Please write the next part of the forum thread on doctors, pandemics and social justice, picking up after its last comment.

> **EXCERPT PROVIDED**:
------------------------
The National Institute of Allergy and Infectious Diseases launched a clinical trial.

Web Link

Posted by Anon
a resident of Another Palo Alto neighborhood
on Apr 16, 2020 at 12:17 pm

The News-Corp-owned climate-science-denying WSJ article is behind a paywall. But, the lead-in gives you an idea: "Doctors should learn to fight pandemics, not injustice."

That should not be an either/or. I agree that doctors should learn statistics, and, how to fight pandemics. They should also feel free to fight injustice, which they generally do. A large number of doctors treat the rich and poor alike, and, I applaud them for that. Too bad the WSJ is so dedicated to the preservation of injustice that it can't see beyond that.

Posted by someone
a resident of another community
on Apr 16, 2020 at 12:50 pm

@Anon, If you look at the current medical school admission criteria, you will be surprised - SOMs want to mainly admit students who played Social Justice card during their undergraduate years. They want students who pad their resumes with Social Justice Warriors (SJW) activities. This is very sad. A physician should be quickly diagnosed and treat you - for that they need to admit the best and brightest. The new policies of medical school admissions discourage many of the best and brightest to even apply to medical schools. I'm not saying SJW is bad - it is actually needed. But that role should be given to social workers. Or, at least there should be a balance in the admission criteria for medical schools.
------------------------
> **INFORMATION PROVIDED**:

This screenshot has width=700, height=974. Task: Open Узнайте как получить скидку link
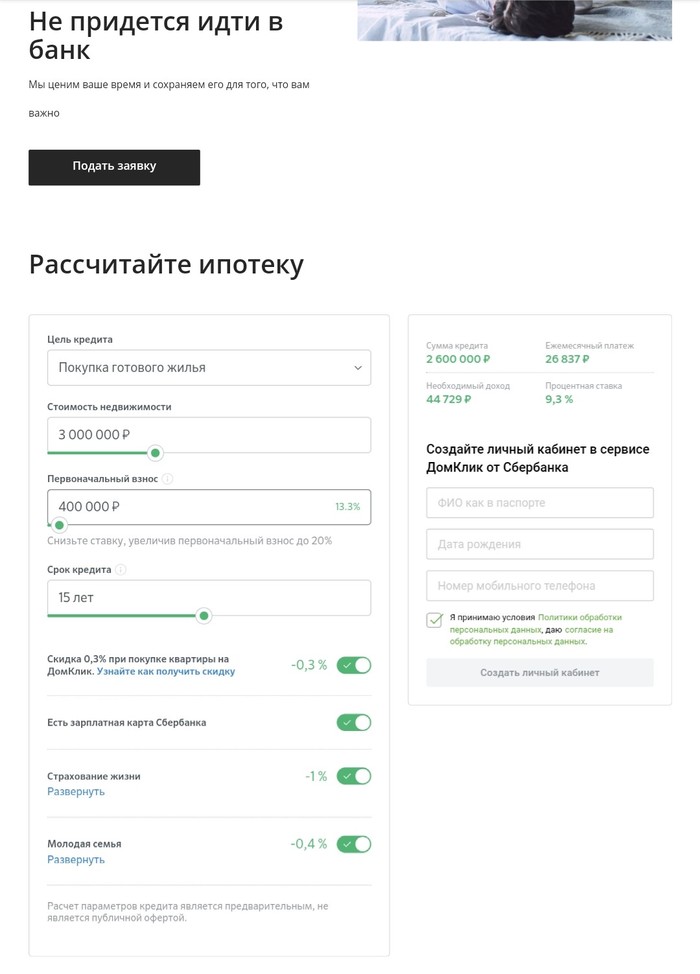point(166,672)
------------------------
> **EXERCISE RESPONSE**:
Posted by LAHS Parent
a resident of Los Altos
on Apr 16, 2020 at 1:08 pm

Many of us participated in Dr. Bendavid's study and were told we'd be contacted if positive for antibodies within a week. As far as I know, no one has been contacted and it has been 2 weeks since the test. What is going on?

Posted by someone else
a resident of Barron Park
on Apr 16, 2020 at 4:18 pm

@someone People want doctors who look like them. Of course in the bay area, people want the best and brightest because that's how people perceive themselves ;) More seriously, diversity in admissions to medical school will lead to better public health outcomes: Web Link

Posted by Connie
a resident of another community
on Apr 16, 2020 at 7:24 pm

I took my Serology blood work test today. I had called my doctor and we talked about why. Then she asked, who pays for this, I said my insurance sent me a letter saying they will pay for anything required for covid19.

I checked and looks like at least 3 days for results. This serology test is a blood draw test. Not a swab in the mouth,,or pin prick of the finger. If you want one, call your doctor and request one while there is no lines. I was in and out in 10 minutes today.

Posted by Daniel Wood
a resident of another community
on Apr 17, 2020 at 7:49 pm

I got my yearly cold in Dec. In early Feb when to Subway and cashier had sniffles. Two days later sore throat and thought "I never get two colds a year". Soon after came down with perhaps worst cold ever. Must have been very contagious. My wife doesn't catch my colds but caught this and it was also bad. Took many weeks to feel good again. Over 60 with some health issues.

Microsoft employee with excellent health care through PAMF. PAMF might have the antibody test in a few weeks. I certainly want to see if we did have this.

Posted by scientific critical thinking
a resident of Midtown
on Apr 18, 2020 at 12:31 pm

The title of the article states "COVID19 tests" but the content is about "antibody" tests. They are different, and for different purposes.
We need widespread COVID19 tests , which is not available.
This article is misleading in that respect.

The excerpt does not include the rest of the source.